Spinal epidural abscesses (SEAs) are an uncommon but serious infection that must be recognized and treated promptly to avoid permanent neurological complications. These abscesses occur most commonly in the thoracolumbar area, where the epidural space is larger. Since the epidural space is a vertical sheath, an abscess that begins at one level commonly extends to multiple levels; SEAs frequently range three to five spinal cord segments.1 The median age of onset for an SEA is approximately 50 years, and they are more common in men.1 Risk factors for the development of an SEA include epidural catheter placement, paraspinal injections of glucocorticoids or analgesics, IV drug abuse, human immunodeficiency virus infection, diabetes mellitus, alcohol abuse, trauma, tattoos, acupuncture, and hemodialysis.1,2 The most common pathogens causing an SEA are Staphylococcus aureus, gram-negative bacilli, and Streptococci.2 The percentage of S aureus that are methicillin-resistant (ie, MRSA) varies by geographic location, ranging from 40% to 68%.3,4
Signs and Symptoms
Typically, patients with an SEA initially present with fever, malaise, and nonspecific symptoms and, as seen in this case, generally present several times to a physician before the correct diagnosis is made.1 Unfortunately, the classic triad of fever, spinal pain, and neurological deficits is only infrequently observed. Fever is present in approximately two-thirds of patients, and spinal pain is present approximately 90% of the time.2
There are four stages of disease progression associated with SEAs. A typical scenario involves the initial complaint of back pain (stage I); followed by pain in the distribution of an affected nerve root (stage II); then motor weakness, sensory changes, and bladder or bowel dysfunction (stage III); and, finally, paralysis (stage IV).1,2
Laboratory studies typically are not helpful in making the diagnosis. A complete blood count may show leukocytosis, but values can also be within the normal reference range. Acute phase reactants like erythrocyte sedimentation rate and C-reactive protein are commonly elevated with an SEA, but are neither sensitive nor specific.1
To make the diagnosis, the best test is a gadolinium-enhanced MRI of the spine.2 It may be prudent to image the entire spine because multiple skip lesions are common, and a patient may not have pain or tenderness in all affected areas. If MRI is not available, a CT scan of the spine with IV contrast is an acceptable alternative.1
Once an SEA is identified, it is important to determine the organism(s) responsible for the infection. The best culture source is from the abscess itself (90%) followed by blood cultures (62%) and cerebrospinal fluid, which are positive only 19% of the time.1
Once an SEA is diagnosed, a multidisciplinary approach involving hospitalists, interventional radiology, neurosurgery, and/or orthopedics is best. The most effective management is to treat patients with a combination of surgical decompression and drainage with systemic antibiotic therapy, typically for a minimum of 4 weeks. A minority of select patients may be treated with antibiotics alone.

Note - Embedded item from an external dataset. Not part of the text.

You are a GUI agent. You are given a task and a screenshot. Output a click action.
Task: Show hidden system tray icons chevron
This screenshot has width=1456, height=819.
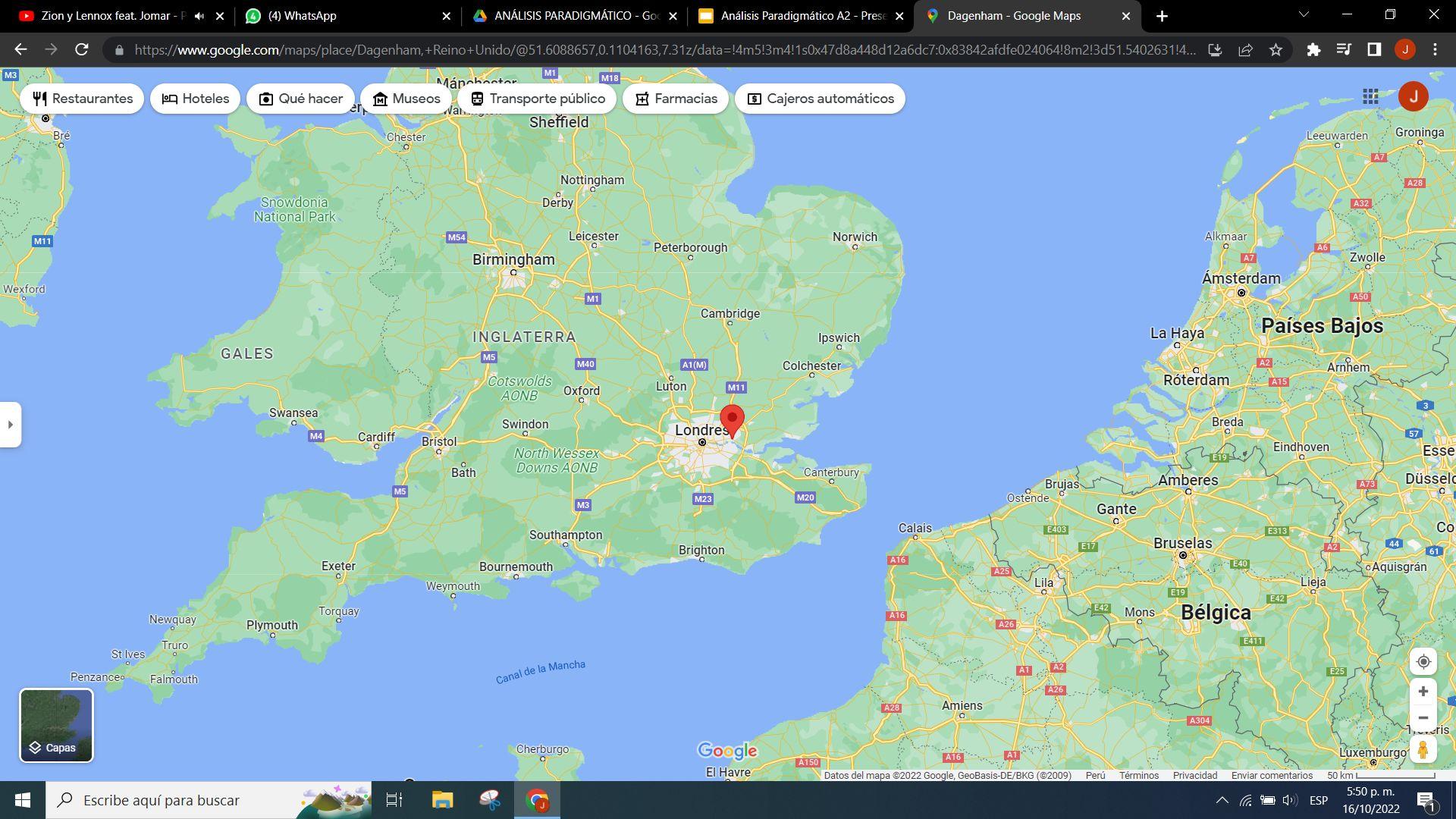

1. Sexton, DJ, Sampson JH. Spinal epidural abscess. UpToDate Web site. http://www.uptodate.com/contents/spinal-epidural-abscess. Updated June 23, 2016. Accessed January 9, 2017.
2. Darouiche RO. Spinal epidural abscess. N Engl J Med. 2006;355(19):2012-2020. doi:10.1056/NEJMra055111.
3. Chen WC, Wang JL, Wang JT, Chen YC, Chang SC. Spinal epidural abscess due to Staphylococcus aureus: clinical manifestations and outcomes. J Microbiol Immunol Infect. 2008;41(3):215-221.
4. Krishnamohan P, Berger JR. Spinal epidural abscess. Curr Infect Dis Rep. 2014;16(11):436. doi:10.1007/s11908-014-0436-7.